-- Opening Marker --

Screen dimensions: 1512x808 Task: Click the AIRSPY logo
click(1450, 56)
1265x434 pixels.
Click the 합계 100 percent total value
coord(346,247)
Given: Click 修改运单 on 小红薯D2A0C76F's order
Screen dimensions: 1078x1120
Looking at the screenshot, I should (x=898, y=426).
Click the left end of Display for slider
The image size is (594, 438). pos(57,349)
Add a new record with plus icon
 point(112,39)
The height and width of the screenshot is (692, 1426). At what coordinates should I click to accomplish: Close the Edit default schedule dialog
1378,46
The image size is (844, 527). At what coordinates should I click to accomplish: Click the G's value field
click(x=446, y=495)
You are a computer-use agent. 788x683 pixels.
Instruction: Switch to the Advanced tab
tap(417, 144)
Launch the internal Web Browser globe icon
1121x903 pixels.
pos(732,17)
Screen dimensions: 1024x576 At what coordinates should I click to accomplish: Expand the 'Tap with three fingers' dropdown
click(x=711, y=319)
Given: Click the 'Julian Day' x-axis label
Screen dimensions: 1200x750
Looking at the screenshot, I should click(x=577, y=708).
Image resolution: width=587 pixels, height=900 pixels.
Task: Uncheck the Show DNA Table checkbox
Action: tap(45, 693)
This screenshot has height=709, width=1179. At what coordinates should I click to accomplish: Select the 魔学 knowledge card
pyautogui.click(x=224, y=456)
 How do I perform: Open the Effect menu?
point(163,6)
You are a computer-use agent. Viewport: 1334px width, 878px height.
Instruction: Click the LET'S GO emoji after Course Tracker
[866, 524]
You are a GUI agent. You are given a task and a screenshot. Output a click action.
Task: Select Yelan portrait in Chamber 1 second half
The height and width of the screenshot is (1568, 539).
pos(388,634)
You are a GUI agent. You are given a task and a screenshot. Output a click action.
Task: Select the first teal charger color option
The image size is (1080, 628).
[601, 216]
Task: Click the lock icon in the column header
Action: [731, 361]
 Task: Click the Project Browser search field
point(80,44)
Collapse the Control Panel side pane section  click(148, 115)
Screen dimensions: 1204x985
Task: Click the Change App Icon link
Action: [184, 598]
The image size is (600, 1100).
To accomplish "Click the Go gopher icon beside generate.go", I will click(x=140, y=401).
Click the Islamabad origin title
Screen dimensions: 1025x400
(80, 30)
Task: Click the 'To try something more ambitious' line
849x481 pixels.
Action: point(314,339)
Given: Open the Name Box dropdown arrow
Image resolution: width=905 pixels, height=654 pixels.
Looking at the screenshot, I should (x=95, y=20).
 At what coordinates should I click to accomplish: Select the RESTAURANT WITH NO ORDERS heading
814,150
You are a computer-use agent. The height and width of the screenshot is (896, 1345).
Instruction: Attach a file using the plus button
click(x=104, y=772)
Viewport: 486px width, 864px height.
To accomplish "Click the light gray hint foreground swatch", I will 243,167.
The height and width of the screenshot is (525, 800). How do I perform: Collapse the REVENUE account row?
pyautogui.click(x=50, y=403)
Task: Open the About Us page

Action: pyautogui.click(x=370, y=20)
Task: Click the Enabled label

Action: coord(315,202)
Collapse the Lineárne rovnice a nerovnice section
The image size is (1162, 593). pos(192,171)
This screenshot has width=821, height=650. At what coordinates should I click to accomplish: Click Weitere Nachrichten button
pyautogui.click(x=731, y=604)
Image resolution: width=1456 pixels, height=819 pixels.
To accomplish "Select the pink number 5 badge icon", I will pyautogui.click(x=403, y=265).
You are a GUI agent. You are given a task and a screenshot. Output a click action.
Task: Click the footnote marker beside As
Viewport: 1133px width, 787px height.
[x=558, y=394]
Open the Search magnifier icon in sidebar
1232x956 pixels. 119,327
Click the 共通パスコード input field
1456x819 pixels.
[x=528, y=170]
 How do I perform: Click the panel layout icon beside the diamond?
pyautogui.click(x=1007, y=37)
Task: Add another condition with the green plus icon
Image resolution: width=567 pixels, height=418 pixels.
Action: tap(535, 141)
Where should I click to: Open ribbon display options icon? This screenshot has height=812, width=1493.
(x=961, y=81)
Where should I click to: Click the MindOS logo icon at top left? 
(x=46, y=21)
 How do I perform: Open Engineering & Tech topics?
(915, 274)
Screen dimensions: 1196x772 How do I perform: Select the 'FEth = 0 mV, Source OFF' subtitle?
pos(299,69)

-- Closing Marker --

Repeat all the material, keeping each line identical.

Screen dimensions: 1512x808 Task: Click the AIRSPY logo
click(1450, 56)
1265x434 pixels.
Click the 합계 100 percent total value
coord(346,247)
Given: Click 修改运单 on 小红薯D2A0C76F's order
Screen dimensions: 1078x1120
Looking at the screenshot, I should (x=898, y=426).
Click the left end of Display for slider
The image size is (594, 438). pos(57,349)
Add a new record with plus icon
 point(112,39)
The height and width of the screenshot is (692, 1426). At what coordinates should I click to accomplish: Close the Edit default schedule dialog
1378,46
The image size is (844, 527). At what coordinates should I click to accomplish: Click the G's value field
click(x=446, y=495)
You are a computer-use agent. 788x683 pixels.
Instruction: Switch to the Advanced tab
tap(417, 144)
Launch the internal Web Browser globe icon
1121x903 pixels.
pos(732,17)
Screen dimensions: 1024x576 At what coordinates should I click to accomplish: Expand the 'Tap with three fingers' dropdown
click(x=711, y=319)
Given: Click the 'Julian Day' x-axis label
Screen dimensions: 1200x750
Looking at the screenshot, I should click(x=577, y=708).
Image resolution: width=587 pixels, height=900 pixels.
Task: Uncheck the Show DNA Table checkbox
Action: tap(45, 693)
This screenshot has height=709, width=1179. At what coordinates should I click to accomplish: Select the 魔学 knowledge card
pyautogui.click(x=224, y=456)
 How do I perform: Open the Effect menu?
point(163,6)
You are a computer-use agent. Viewport: 1334px width, 878px height.
Instruction: Click the LET'S GO emoji after Course Tracker
[866, 524]
You are a GUI agent. You are given a task and a screenshot. Output a click action.
Task: Select Yelan portrait in Chamber 1 second half
The height and width of the screenshot is (1568, 539).
pos(388,634)
You are a GUI agent. You are given a task and a screenshot. Output a click action.
Task: Select the first teal charger color option
The image size is (1080, 628).
[601, 216]
Task: Click the lock icon in the column header
Action: [731, 361]
 Task: Click the Project Browser search field
point(80,44)
Collapse the Control Panel side pane section  click(148, 115)
Screen dimensions: 1204x985
Task: Click the Change App Icon link
Action: [184, 598]
The image size is (600, 1100).
To accomplish "Click the Go gopher icon beside generate.go", I will click(x=140, y=401).
Click the Islamabad origin title
Screen dimensions: 1025x400
(80, 30)
Task: Click the 'To try something more ambitious' line
849x481 pixels.
Action: point(314,339)
Given: Open the Name Box dropdown arrow
Image resolution: width=905 pixels, height=654 pixels.
Looking at the screenshot, I should (x=95, y=20).
 At what coordinates should I click to accomplish: Select the RESTAURANT WITH NO ORDERS heading
814,150
You are a computer-use agent. The height and width of the screenshot is (896, 1345).
Instruction: Attach a file using the plus button
click(x=104, y=772)
Viewport: 486px width, 864px height.
To accomplish "Click the light gray hint foreground swatch", I will 243,167.
The height and width of the screenshot is (525, 800). How do I perform: Collapse the REVENUE account row?
pyautogui.click(x=50, y=403)
Task: Open the About Us page

Action: pyautogui.click(x=370, y=20)
Task: Click the Enabled label

Action: coord(315,202)
Collapse the Lineárne rovnice a nerovnice section
The image size is (1162, 593). pos(192,171)
This screenshot has width=821, height=650. At what coordinates should I click to accomplish: Click Weitere Nachrichten button
pyautogui.click(x=731, y=604)
Image resolution: width=1456 pixels, height=819 pixels.
To accomplish "Select the pink number 5 badge icon", I will pyautogui.click(x=403, y=265).
You are a GUI agent. You are given a task and a screenshot. Output a click action.
Task: Click the footnote marker beside As
Viewport: 1133px width, 787px height.
[x=558, y=394]
Open the Search magnifier icon in sidebar
1232x956 pixels. 119,327
Click the 共通パスコード input field
1456x819 pixels.
[x=528, y=170]
 How do I perform: Click the panel layout icon beside the diamond?
pyautogui.click(x=1007, y=37)
Task: Add another condition with the green plus icon
Image resolution: width=567 pixels, height=418 pixels.
Action: tap(535, 141)
Where should I click to: Open ribbon display options icon? This screenshot has height=812, width=1493.
(x=961, y=81)
Where should I click to: Click the MindOS logo icon at top left? 
(x=46, y=21)
 How do I perform: Open Engineering & Tech topics?
(915, 274)
Screen dimensions: 1196x772 How do I perform: Select the 'FEth = 0 mV, Source OFF' subtitle?
pos(299,69)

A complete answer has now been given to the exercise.